Les frappes aériennes et les opérations terrestres menées par l'armée israélienne contre le Hezbollah se sont accrues au Liban ces derniers jours, provoquant une nette hausse du nombre de victimes civiles et militaires. Selon les décomptes fournis par les autorités locales et les forces de sécurité, au moins 31 personnes ont péri dans ces bombardements entre le 27 et le 30 mai, tandis que des dizaines d'autres ont été blessées.
Une semaine meurtrière
Le 27 mai, un premier bilan faisait état d'au moins 31 morts et 40 blessés sur l'ensemble du territoire libanais, principalement dans les régions du sud et de l'est. Les services de secours, dont des membres de la protection civile, figuraient parmi les victimes. Le lendemain, le 28 mai, de nouvelles frappes dans le secteur de Tyr et dans d'autres localités du Sud-Liban ont causé la mort d'au moins 14 personnes – selon une source, de 17 personnes – dont deux enfants et une femme.
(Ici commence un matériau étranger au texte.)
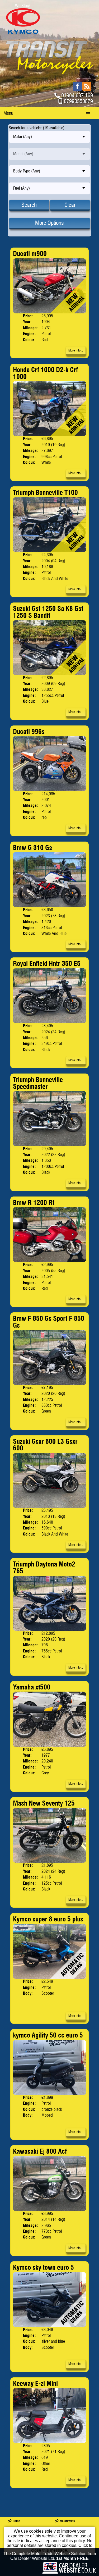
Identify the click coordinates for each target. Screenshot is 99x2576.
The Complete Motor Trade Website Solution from (49, 2556)
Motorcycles (67, 2521)
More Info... (75, 350)
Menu (8, 113)
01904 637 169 (77, 95)
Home (16, 2521)
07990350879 (78, 101)
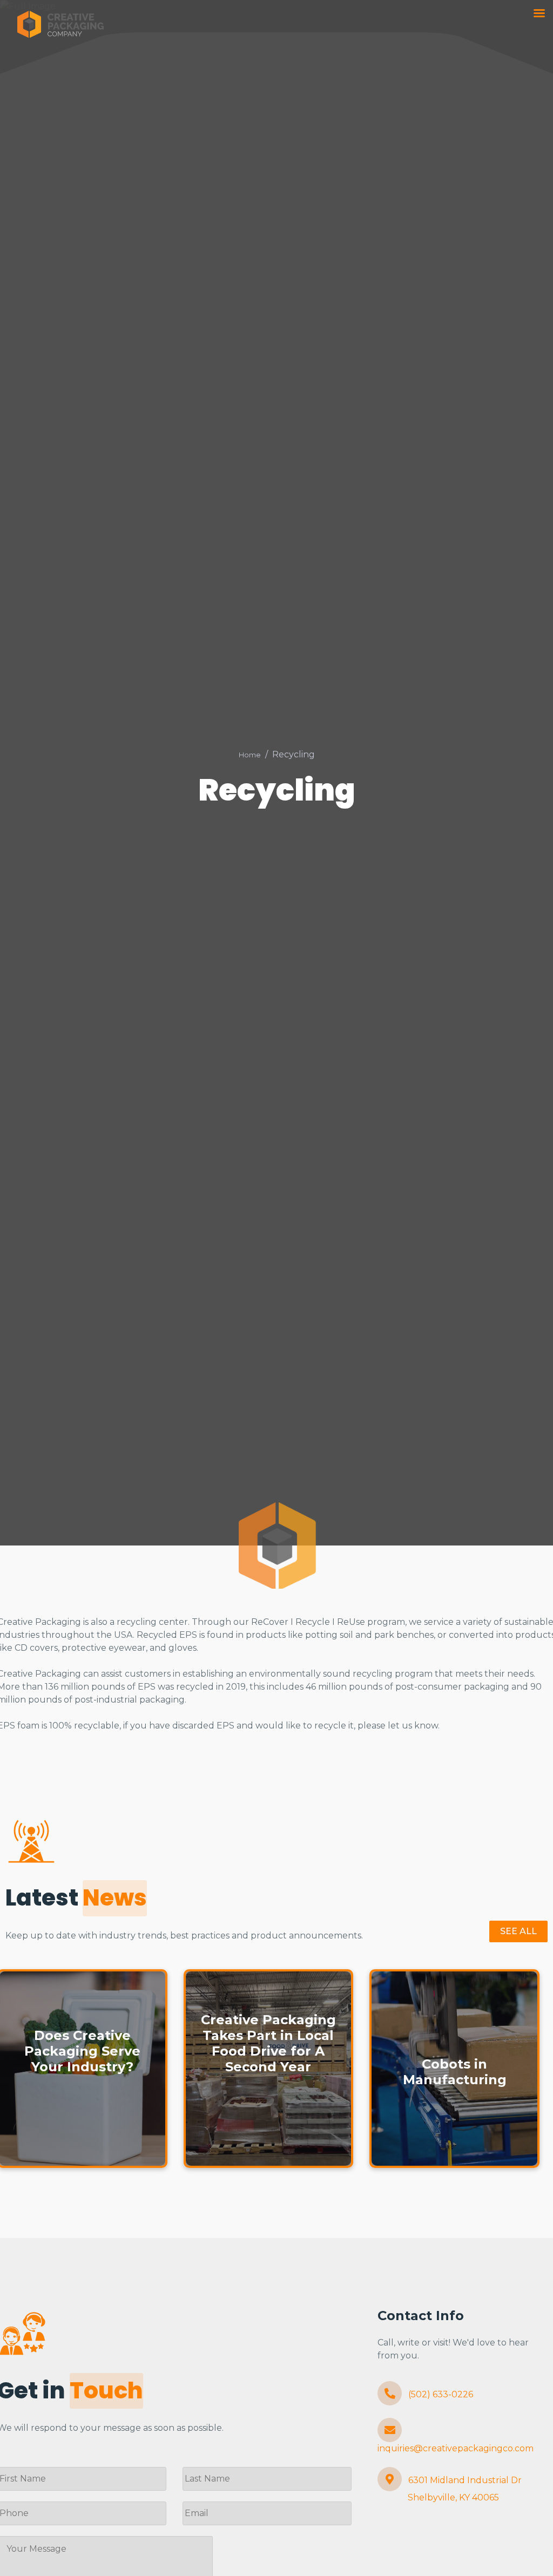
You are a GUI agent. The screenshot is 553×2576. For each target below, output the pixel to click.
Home (250, 755)
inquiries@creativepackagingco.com (455, 2448)
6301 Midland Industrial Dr (464, 2489)
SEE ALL (518, 1931)
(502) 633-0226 (439, 2394)
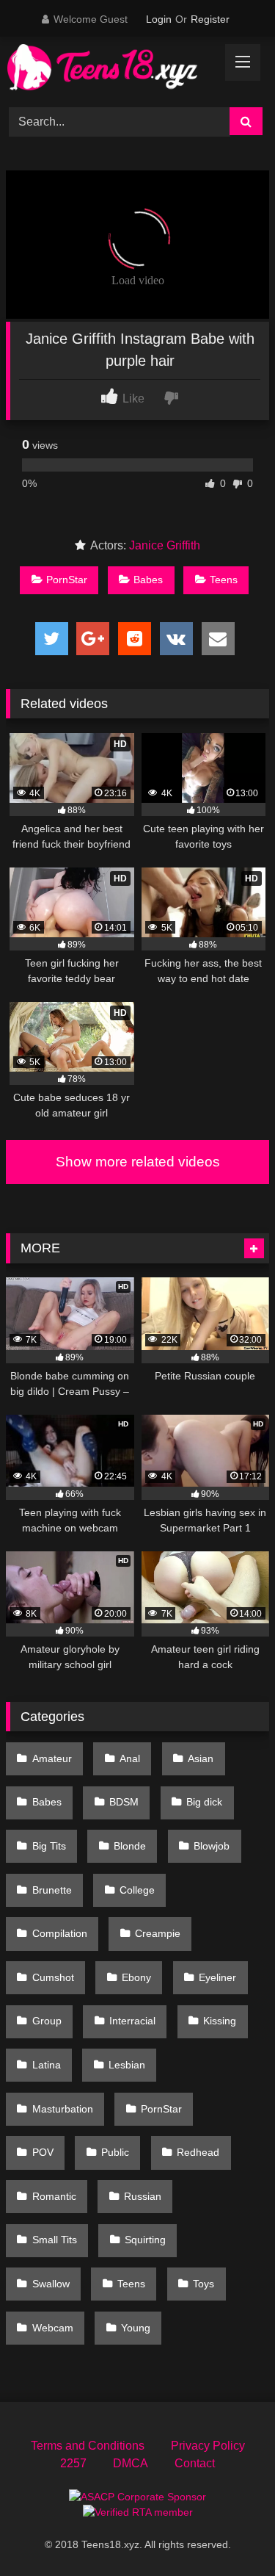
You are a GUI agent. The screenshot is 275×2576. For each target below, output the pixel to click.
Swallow (51, 2284)
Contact (195, 2463)
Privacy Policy (208, 2445)
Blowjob (212, 1846)
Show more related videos (138, 1161)
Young (135, 2328)
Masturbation (62, 2109)
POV (43, 2152)
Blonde (130, 1846)
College (137, 1890)
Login (159, 19)
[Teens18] (113, 69)
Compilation (59, 1933)
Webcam (52, 2328)
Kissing (219, 2021)
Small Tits (54, 2239)
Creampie (157, 1933)
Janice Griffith (164, 545)
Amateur (52, 1758)
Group (47, 2021)
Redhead (198, 2152)
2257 (73, 2463)
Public (115, 2152)
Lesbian (127, 2065)
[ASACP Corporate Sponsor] (137, 2497)
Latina (46, 2065)
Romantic (54, 2196)
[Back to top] (229, 2532)
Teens (224, 579)
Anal (130, 1758)
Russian (142, 2196)
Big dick (204, 1802)
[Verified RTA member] (138, 2512)
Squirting (145, 2239)
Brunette (52, 1890)
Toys (203, 2284)
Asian (200, 1758)
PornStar (66, 579)
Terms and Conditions (87, 2445)
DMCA (130, 2463)
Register (210, 19)
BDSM (124, 1802)
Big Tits (49, 1846)
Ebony (136, 1977)
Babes (148, 579)
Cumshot (53, 1977)
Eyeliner (217, 1977)
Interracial (132, 2021)
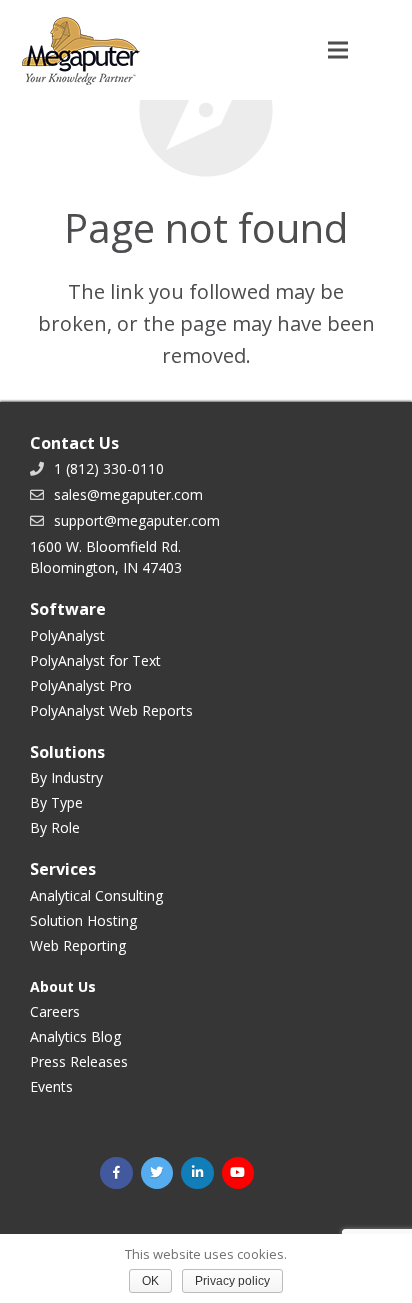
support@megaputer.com (137, 520)
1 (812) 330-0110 (109, 468)
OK (150, 1281)
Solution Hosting (83, 920)
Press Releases (79, 1061)
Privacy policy (232, 1281)
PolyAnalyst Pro (81, 685)
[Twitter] (157, 1173)
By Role (55, 827)
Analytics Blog (75, 1036)
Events (51, 1086)
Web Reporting (78, 945)
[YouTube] (238, 1173)
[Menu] (338, 50)
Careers (55, 1011)
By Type (56, 802)
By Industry (66, 777)
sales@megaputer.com (128, 494)
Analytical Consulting (96, 895)
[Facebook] (116, 1173)
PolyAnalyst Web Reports (111, 710)
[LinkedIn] (197, 1173)
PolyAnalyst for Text (95, 660)
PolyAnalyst (67, 635)
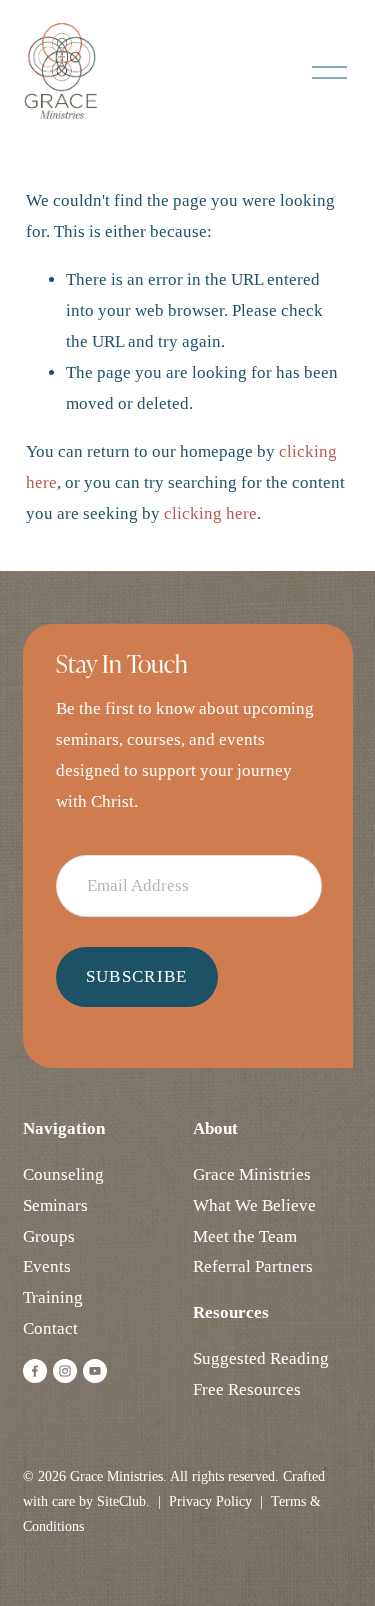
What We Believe (254, 1205)
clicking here (210, 513)
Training (53, 1297)
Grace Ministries (252, 1174)
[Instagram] (65, 1371)
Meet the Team (245, 1236)
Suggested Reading (261, 1358)
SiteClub (121, 1501)
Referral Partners (253, 1266)
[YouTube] (95, 1371)
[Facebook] (35, 1371)
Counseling (63, 1174)
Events (47, 1266)
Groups (49, 1236)
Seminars (55, 1205)
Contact (50, 1328)
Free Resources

Ces tirs se sont produits alors que l'armée israélienne désignait une nouvelle "zone de combat" dans cette zone.
Frappe ciblée sur la banlieue sud de Beyrouth
Parallèlement, une attaque "ciblée" a visé un appartement résidentiel dans la banlieue sud de Beyrouth, bastion du Hezbollah, le jeudi 28 mai. Les autorités locales ont rapporté que cette frappe, qui n'a pas fait de blessés, a été menée dans le cadre de l'intensification des actions israéliennes contre la milice pro-iranienne. La banlieue sud de la capitale libanaise avait déjà été la cible de raids israéliens au cours des semaines précédentes.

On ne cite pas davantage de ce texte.